◆ Parts of the exercise:
#1 Please return the passage from the meningioma overview starting with "Signs and symptoms of" and going on through "meningioma to form.", word for word.
#2 Condense the paragraph in the meningioma overview that opens "A meningioma doesn’t always require immediate treatment" into a short bulleted list of its main facts.

◆ Document section:
++++++++++++++++++++

A meningioma is a tumor that arises from the meninges — the membranes that surround your brain and spinal cord. Meningiomas occur most commonly in women. Most people who develop a meningioma are adults. But a meningioma can occur at any age, including childhood.
A meningioma doesn’t always require immediate treatment. A small meningioma that causes no significant signs and symptoms may be monitored over time for signs of growth. A meningioma that never grows may never require treatment.
Signs and symptoms of a meningioma typically begin gradually and may be very subtle at first. Signs and symptoms may include:
- Changes in vision, such as seeing double or blurriness
- Headaches that worsen with time
- Hearing loss
- Memory loss
- Weakness in your arms or legs
Meningiomas occur in the cells that make up the meninges — the membranes that surround your brain and spinal cord, forming a protective barrier. It isn’t clear what causes a meningioma to form.

++++++++++++++++++++

◆ Material supplied:
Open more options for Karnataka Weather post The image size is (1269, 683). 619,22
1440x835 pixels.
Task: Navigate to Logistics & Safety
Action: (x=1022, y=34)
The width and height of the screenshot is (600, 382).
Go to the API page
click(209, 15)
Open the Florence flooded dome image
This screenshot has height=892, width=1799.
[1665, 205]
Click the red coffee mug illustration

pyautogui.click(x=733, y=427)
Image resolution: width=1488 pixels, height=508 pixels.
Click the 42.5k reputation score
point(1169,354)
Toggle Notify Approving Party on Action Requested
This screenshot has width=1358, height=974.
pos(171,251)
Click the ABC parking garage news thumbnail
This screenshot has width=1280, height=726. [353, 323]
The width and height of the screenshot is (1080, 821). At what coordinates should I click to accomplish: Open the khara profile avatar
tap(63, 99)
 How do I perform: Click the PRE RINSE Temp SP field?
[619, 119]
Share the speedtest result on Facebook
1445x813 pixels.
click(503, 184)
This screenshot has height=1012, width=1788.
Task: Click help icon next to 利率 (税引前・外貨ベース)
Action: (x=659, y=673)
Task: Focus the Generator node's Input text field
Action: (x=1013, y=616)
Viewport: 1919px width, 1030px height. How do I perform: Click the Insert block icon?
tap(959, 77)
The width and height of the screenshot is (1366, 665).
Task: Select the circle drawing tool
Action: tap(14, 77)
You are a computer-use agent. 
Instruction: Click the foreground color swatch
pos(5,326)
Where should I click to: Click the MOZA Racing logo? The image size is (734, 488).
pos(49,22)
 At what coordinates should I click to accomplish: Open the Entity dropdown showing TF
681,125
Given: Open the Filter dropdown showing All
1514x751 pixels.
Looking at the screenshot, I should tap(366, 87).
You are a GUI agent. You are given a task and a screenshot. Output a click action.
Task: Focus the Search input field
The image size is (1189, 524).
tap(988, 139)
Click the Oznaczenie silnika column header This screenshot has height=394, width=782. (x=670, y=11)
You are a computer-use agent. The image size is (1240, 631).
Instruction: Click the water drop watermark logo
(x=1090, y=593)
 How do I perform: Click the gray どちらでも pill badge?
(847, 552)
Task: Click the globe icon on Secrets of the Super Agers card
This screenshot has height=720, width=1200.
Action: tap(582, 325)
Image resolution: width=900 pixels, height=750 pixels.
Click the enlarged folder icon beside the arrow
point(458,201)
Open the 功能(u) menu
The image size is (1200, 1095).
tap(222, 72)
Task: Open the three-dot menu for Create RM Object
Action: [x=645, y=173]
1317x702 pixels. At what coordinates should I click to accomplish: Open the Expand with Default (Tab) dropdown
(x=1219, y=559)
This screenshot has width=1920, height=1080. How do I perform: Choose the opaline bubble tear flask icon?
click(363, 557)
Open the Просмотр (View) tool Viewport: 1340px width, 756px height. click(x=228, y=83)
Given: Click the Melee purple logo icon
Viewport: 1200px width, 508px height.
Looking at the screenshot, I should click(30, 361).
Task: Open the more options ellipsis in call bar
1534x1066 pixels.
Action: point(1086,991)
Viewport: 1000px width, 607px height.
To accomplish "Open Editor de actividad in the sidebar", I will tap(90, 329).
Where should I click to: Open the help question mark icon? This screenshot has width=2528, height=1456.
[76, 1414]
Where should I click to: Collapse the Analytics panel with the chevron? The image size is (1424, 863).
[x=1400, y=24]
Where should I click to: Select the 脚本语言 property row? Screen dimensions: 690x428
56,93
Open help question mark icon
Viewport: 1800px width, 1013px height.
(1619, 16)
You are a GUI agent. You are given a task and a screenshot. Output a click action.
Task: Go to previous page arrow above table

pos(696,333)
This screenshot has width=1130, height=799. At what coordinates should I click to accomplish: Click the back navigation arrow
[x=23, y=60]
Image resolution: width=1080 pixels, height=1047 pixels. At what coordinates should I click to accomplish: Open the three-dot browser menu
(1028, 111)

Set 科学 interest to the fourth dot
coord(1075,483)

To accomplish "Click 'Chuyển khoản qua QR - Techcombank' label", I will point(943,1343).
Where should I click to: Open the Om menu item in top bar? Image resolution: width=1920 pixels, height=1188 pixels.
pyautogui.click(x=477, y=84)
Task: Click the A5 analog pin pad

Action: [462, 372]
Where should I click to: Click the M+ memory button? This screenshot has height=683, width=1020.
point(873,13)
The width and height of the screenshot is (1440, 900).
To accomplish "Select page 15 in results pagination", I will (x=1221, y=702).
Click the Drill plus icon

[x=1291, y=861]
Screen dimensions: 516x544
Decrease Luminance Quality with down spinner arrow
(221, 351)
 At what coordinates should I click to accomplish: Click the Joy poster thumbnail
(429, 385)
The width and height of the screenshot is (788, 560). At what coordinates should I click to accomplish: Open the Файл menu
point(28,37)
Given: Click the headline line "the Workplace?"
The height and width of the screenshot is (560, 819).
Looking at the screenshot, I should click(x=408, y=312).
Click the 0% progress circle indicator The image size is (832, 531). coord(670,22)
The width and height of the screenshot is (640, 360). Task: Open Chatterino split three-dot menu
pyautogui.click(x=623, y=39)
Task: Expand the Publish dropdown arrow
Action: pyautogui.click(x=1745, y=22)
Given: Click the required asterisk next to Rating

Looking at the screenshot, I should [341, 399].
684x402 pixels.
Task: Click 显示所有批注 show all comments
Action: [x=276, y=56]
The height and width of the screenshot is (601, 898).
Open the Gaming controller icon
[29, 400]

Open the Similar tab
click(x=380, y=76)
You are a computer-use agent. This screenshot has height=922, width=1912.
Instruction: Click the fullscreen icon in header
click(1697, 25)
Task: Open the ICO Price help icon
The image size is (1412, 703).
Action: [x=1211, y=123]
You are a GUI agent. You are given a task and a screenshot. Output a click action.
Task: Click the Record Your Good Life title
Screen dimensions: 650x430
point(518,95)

++++++++++++++++++++

◆ Task solutions:
#1
Signs and symptoms of a meningioma typically begin gradually and may be very subtle at first. Signs and symptoms may include:
- Changes in vision, such as seeing double or blurriness
- Headaches that worsen with time
- Hearing loss
- Memory loss
- Weakness in your arms or legs
Meningiomas occur in the cells that make up the meninges — the membranes that surround your brain and spinal cord, forming a protective barrier. It isn’t clear what causes a meningioma to form.

#2
- Immediate treatment isn't always needed.
- A small meningioma without significant signs and symptoms may be monitored over time for growth.
- A meningioma that never grows may never need treatment.